Same body part, three completely different presentations, three completely different plans.
That is the power of evidence-based medicine.
And the profession that has published 5,892 peer-reviewed studies on how to do exactly that — more than any other profession in healthcare — is physical therapy.
In the United States, these are Doctors of Physical Therapy. Their training is built on evidence-based practice — meaning the standard is to follow clinical research-based evidence guidelines. The same research you see in the numbers above is what drives how they are trained to examine and treat you.
PT First
The good news is now you know. And in Wisconsin, you can access one directly — no referral needed.

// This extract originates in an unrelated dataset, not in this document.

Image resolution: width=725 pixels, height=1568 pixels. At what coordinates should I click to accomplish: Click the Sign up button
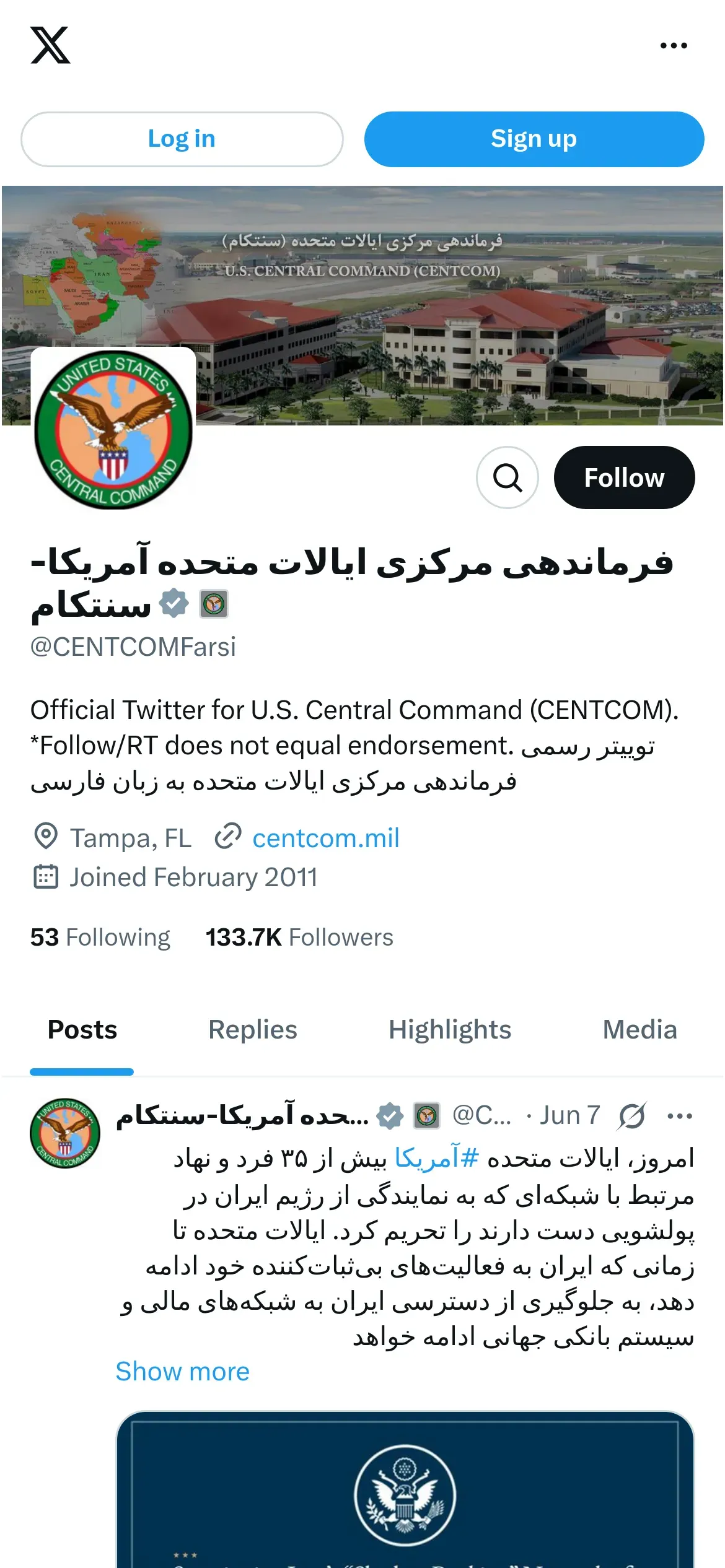534,139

Wisconsin is a direct access state. You can call a Doctor of Physical Therapy today and be seen — often the same day. No referral. No MRI. No waiting. Same insurance billing whether you have a referral or not.
Start your care where you will eventually end up. You will get better faster and save a whole lot of money while doing it.
Jedd Wellenkotter, PT, DPT, MS, EPC
Co-Owner | Head of Clinical Operations & Technology
Doctor of Physical Therapy, exercise scientist, and the developer behind Return+ and Lune.